ギルドカード所有者のみがギルドで売買を行うことが出来ます。
プレイヤーから仕入れたアイテムをギルドで売るので冒険者様に大してその素材の発注がかかることがあります。
次にダンジョンについてです。
ダンジョンの多くは入口にギルドが運営している管理所がありそちらでプレイヤーの実力にあっているかを確かめ入場を管理しています。
また近くにアイテム換金所があるのでそちらも是非利用してください。
そしてギルドの作成。
私が今まで話していたギルドは『冒険者ギルド』つまり戸籍のようなものです。
ギルドの作成とはこれとは別にチームギルドというものを作ることが出来ます。
チームギルド内のメンバー同士で様々なことが出来ます。
他にも細かいものはありますが主要なものはこんな感じですかねー。」
なるほど。思ったよりメリットが多そうだ。
登録を済ませた俺はギルドにてアイテムの売買を行った。
武器、防具、レアドロップ品以外のアイテムを全て売却し9万ゴルドを手に入れた。
その後購入コーナーにて子竜のアームガードと黒の染料、粘着糸を合計8万ゴルドで購入した。
アームガードはそのまま装備することで使えて粘着糸は壁などに先を付けてジャンプして引き寄せることで空中起動ができるものらしい。
俺の軽重操作があれば高い空中起動能力を手に入れることが出来ると思い購入した。雷鎖もあるので森の中での移動はとてつもなく早くなるだろう。
そして買って直ぐにギルドの作業場で粘着糸とアームガードを黒く塗った。
これは完全なる俺の趣味で強さにはかかわらないがデフォカラーは嫌なので塗っただけである。
「兄ちゃん。夜月のファンかい?」
知らんおっさんに声をかけられた。
夜月という名前は聞いたことがある。
というか刀弥の弟だ。
でも多分違うと思うので聞いてみる。
「夜月って誰ですか?」
「『蜘蛛糸』て言うスキルを持ってるプレイヤーなんだが糸さばきがすごくてな。
プレイヤーキラー5人相手にそのスキルと短刀1本だけで勝ったらしいし、星3ダンジョンをそのスキルとプレイヤーキラーから奪ったスキルだけで単独制覇してたりでこのゲームの糸使いの中では最強の男だ。
確かランキングでも上位100位に入ってるらしい。
夜月の影響で蜘蛛糸に似た性質を持つ粘着糸を購入する初心者が多くてな。
でも大抵のやつは使いこなせなくて結局ボウガンや片手剣を使い始める。
ま、俺も夜月のファンでさ、一時期粘着糸で戦ってたんだけど自分に絡まったり敵に上手く当たらなかったりで大剣使いになったわけ
今では粘着糸は弱らせたモンスターに巻き付けるぐらいでしか使わんよ。」
夜月は昔からテグスを使って刀弥にイタズラをしていたらしいし俺たちが不良に絡まれた時も部活帰りで竹刀を持ってた刀弥と一緒にヨーヨーで返り討ちにしてたし糸の使い方は上手いだろう。
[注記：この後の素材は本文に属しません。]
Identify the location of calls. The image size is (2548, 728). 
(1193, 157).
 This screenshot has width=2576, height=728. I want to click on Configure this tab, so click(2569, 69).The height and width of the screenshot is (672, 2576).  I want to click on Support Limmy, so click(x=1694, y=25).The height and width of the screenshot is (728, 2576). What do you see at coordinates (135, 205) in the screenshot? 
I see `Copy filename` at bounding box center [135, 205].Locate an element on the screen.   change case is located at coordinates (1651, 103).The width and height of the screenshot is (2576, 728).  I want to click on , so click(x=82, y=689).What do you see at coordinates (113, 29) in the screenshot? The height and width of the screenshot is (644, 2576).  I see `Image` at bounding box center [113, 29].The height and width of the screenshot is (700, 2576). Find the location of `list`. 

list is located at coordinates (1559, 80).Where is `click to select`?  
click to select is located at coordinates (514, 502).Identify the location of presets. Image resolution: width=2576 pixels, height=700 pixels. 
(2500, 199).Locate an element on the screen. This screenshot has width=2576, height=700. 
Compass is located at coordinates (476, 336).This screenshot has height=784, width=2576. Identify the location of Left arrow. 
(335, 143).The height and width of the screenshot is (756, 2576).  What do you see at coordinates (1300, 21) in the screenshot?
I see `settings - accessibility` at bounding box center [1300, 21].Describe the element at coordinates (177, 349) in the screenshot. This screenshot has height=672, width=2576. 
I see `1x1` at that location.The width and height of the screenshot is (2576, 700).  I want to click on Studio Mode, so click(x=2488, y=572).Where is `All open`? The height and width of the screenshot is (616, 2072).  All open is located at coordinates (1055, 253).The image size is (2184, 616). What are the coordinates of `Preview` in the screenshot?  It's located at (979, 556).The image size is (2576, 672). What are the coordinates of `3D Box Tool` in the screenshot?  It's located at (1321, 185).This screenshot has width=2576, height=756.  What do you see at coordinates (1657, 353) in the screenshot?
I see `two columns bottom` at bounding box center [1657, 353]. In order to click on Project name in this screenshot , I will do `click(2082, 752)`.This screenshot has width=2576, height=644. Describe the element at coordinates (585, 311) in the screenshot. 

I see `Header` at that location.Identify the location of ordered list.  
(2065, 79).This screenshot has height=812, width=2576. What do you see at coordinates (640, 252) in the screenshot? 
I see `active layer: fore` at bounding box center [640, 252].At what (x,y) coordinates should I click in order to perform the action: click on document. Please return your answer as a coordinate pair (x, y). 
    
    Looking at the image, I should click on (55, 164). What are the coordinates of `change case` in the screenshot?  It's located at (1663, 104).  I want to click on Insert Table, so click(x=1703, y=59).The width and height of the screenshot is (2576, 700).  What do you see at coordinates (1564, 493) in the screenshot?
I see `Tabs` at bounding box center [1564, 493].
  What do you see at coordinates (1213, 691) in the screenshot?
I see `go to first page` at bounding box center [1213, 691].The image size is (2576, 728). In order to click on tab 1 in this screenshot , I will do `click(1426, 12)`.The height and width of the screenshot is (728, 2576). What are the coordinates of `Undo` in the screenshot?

刀弥の家は江戸時代の武士の家系なので短刀の扱いも多分うまい。
刀弥は剣道部で夜月が手芸部だったかな?
まあそのランキング上位の夜月と俺の後輩の夜月は同一人物だろう。
「なるほど…俺は移動用に粘着糸を買いました。」
「体重が相当軽くないと粘着糸で空中起動はできねえぞ?」
俺には軽重操作があるから大丈夫。
「まあ何とかなりますよ。」
この話とは関係ないがこのゲームは随分作り込まれてるみたいで塗装するのにも自分で手にアイテムを持って細かく塗っていかなければならない。
アイテムに細工を施すことは出来るのだろうか?
例えばショップに売っていた捕獲網に毒薬を塗ったり。
塗料にはアイテムの詳細を見た時に作業場で塗装可能と書いてあったが書いていないアイテムに細工はできるのだろうか?
まあ次に金が入ったら試してみよう。